CDPD-75667: Querying an Iceberg table with a TIMESTAMP_LTZ column can result in data loss
7.3.1.100
When you query an Iceberg table that has a TIMESTAMP_LTZ column, the query could result in data loss.

When Impala changes the TIMESTAMP_LTZ column to TIMESTAMP, it does it by calling alter_table() on Hive Metastore (HMS) directly. It provides a Metastore Table object to HMS as the desired state of the table. HMS then persists this table object.

This issue is fixed by avoiding the alter_table() call to HMS towards the end of loading the Iceberg table. This avoids the necessity of persisiting the schema adjustments that Impala had to do while loading the table.

Apache JIRA: IMPALA-13484
CDPD-78355: Impala should ignore character case of Iceberg schema elements
7.3.1.100
Impala cannot read Iceberg tables written by Apache Spark that contain schema elements in uppercase or lowercase letters.

Schema is case insensitive in Impala, however, Spark allows creation of schema elements with uppercase or lowercase letters and stores them in the metadata JSON files of Iceberg.

With this fix, Impala invokes Scan.caseSensitive(boolean caseSensitive) on the TableScan object to set case insensivity.

Apache JIRA: IMPALA-13463
CDPD-78362: Schema resolution does not work for migrated partitioned Iceberg tables that have complex types
7.3.1.100
Schema resolution does not work correctly for migrated partitioned Iceberg tables that have complex data types. This fix addresses the field ID generation by taking the number of partitions into account. If none of the partition columns are included in the data file (common scenario), file-level field IDs are adjusted accordingly.
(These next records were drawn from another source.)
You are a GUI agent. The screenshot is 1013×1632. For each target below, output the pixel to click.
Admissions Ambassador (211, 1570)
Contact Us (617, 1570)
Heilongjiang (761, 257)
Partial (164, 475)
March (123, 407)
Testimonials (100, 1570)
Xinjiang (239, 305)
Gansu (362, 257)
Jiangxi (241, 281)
You could also come across a scenario where all the partition columns are included in the data files.

However, if some partition columns are included in the data file while other partition columns are not, an error is generated.

Apache JIRA: IMPALA-13364
CDPD-78540: DELETE statement throws DateTimeParseException when deleting from DAY-partitioned Iceberg tables
7.3.1.100
Due to an issue in IcebergDeleteSink, Impala cannot successfully run a DELETE operation on Iceberg tables that are partitioned by time-based transforms (YEAR, MONTH, DAY, HOUR).

This fix addresses the error by adding functions that transforms the partition values to their human-readable representations. This is done in the IcebergDeleteSink so that the Catalog-side logic is not affected.

Apache JIRA: IMPALA-12557
CDPD-78562: Iceberg tables have a large memory footprint in catalog cache
7.3.1.100
This fix clears the GroupContentFiles after they are used.
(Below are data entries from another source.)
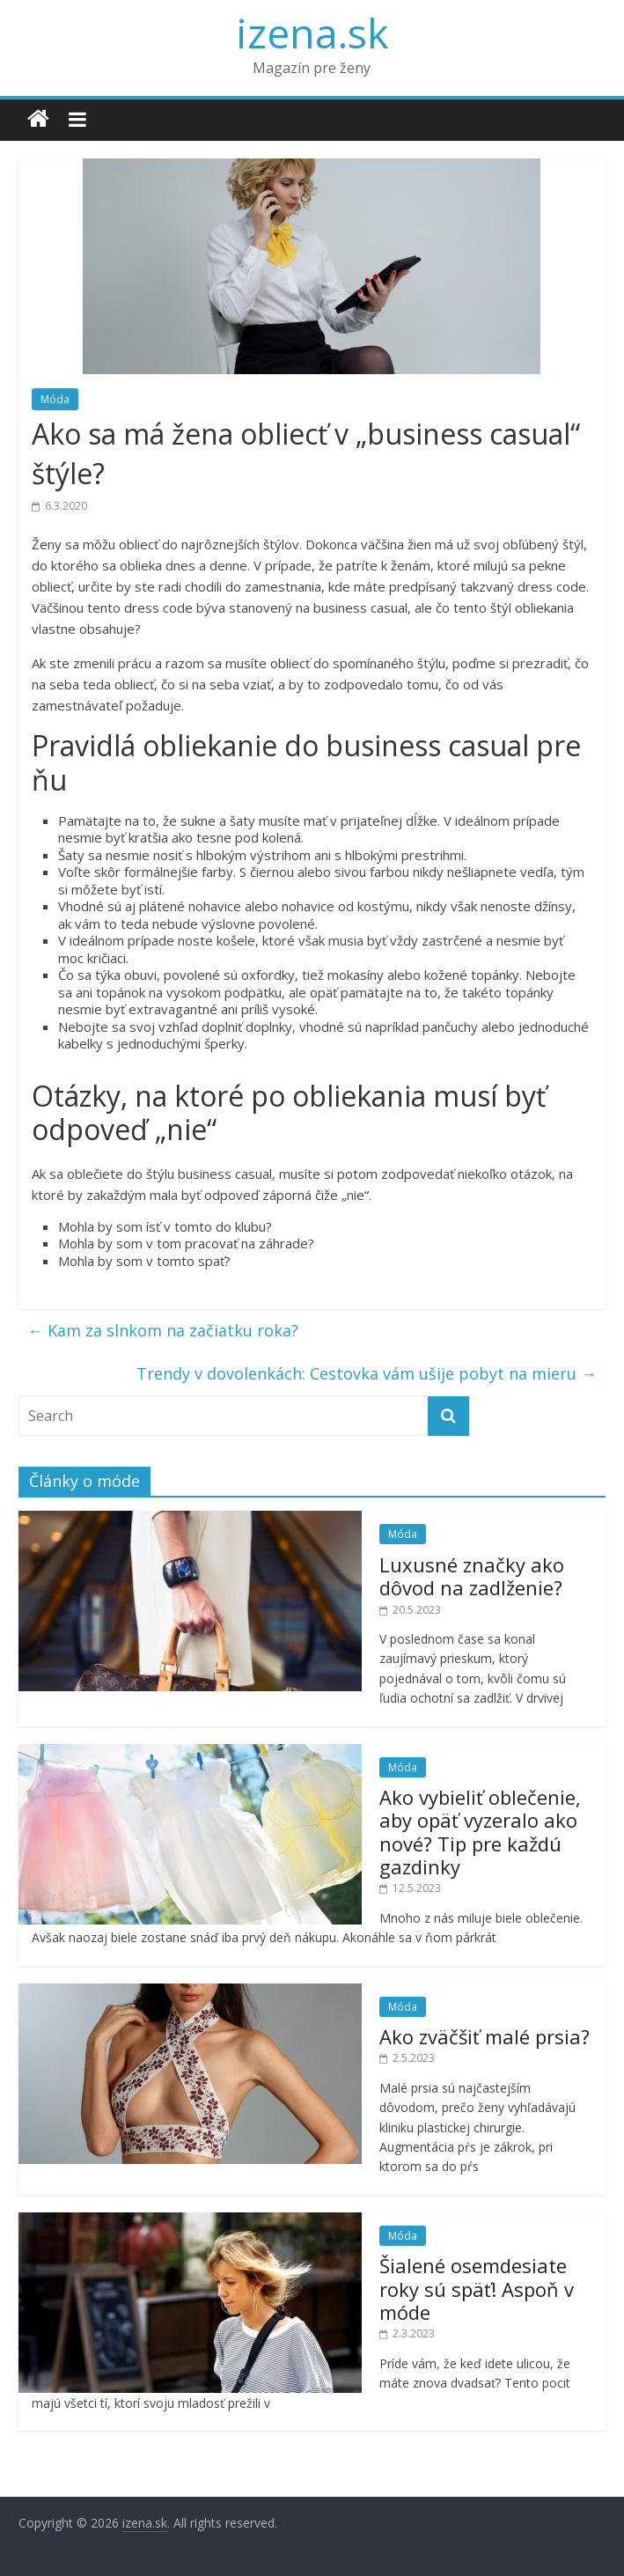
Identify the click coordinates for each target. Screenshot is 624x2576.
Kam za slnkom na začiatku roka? (162, 1330)
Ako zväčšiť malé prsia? (484, 2036)
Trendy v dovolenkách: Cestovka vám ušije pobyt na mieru (366, 1373)
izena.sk (312, 32)
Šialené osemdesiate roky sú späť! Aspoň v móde (476, 2288)
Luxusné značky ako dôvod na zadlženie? (471, 1576)
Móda (55, 399)
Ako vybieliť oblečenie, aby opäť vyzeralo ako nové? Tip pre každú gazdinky (480, 1832)
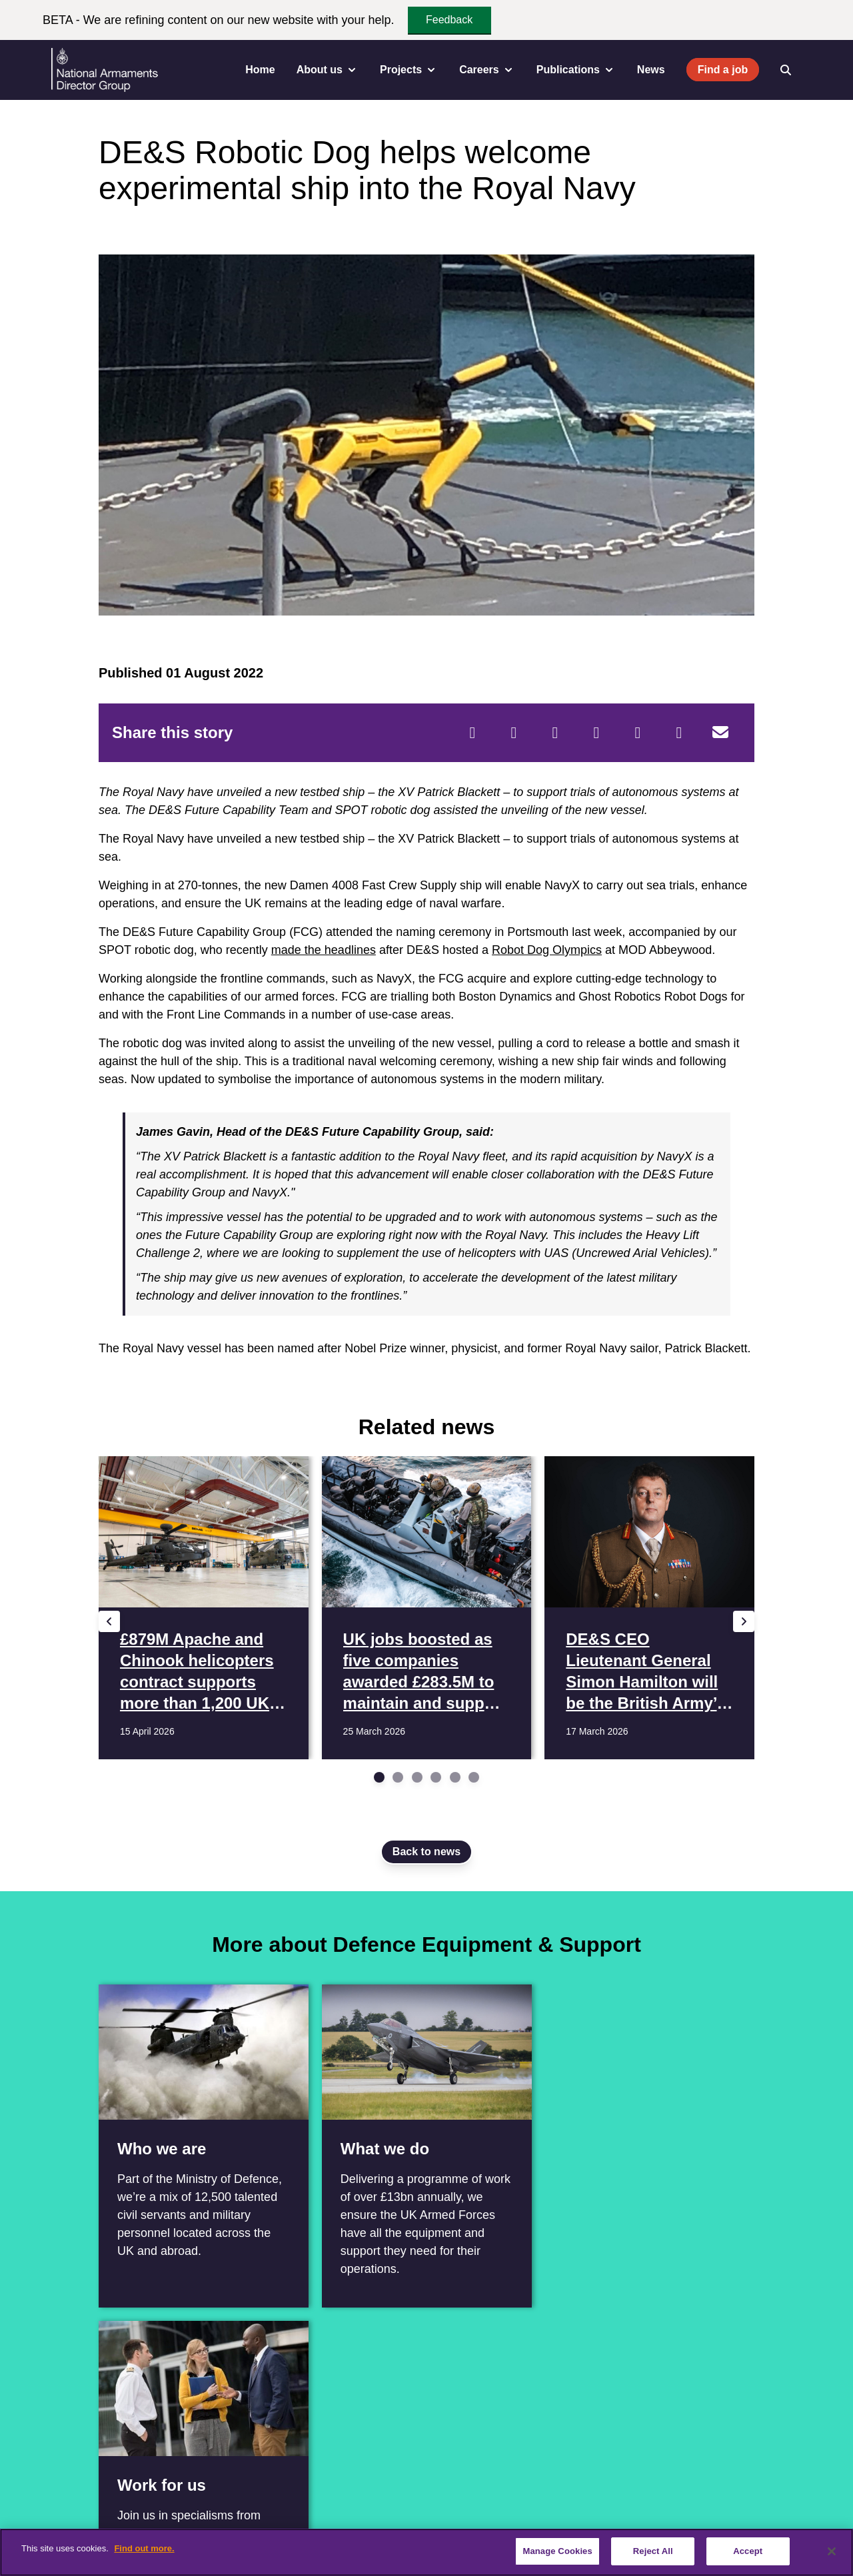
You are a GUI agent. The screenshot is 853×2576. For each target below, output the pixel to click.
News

GroupContentFiles stores the file descriptors in Iceberg's format and is used for creating file descriptors in Impala's format. Once the creation is complete, we do not have to retain the Iceberg ContentFiles. Dropping this can significantly reduce the memory footprint of an Iceberg table.

For example, the memory size of a test Iceberg table containing 110k files was reduced from 140MB to 80MB after cleaning the GroupContentFiles.

Apache JIRA: IMPALA-11265

Fixed issues in Cloudera Runtime 7.3.1

CDPD-48395: Upgrade the Parquet version to 1.12.3 for Hive
7.3.1
This fix upgrades the Parquet version for Hive to 1.12.3, which is the same Parquet version that is used for Iceberg.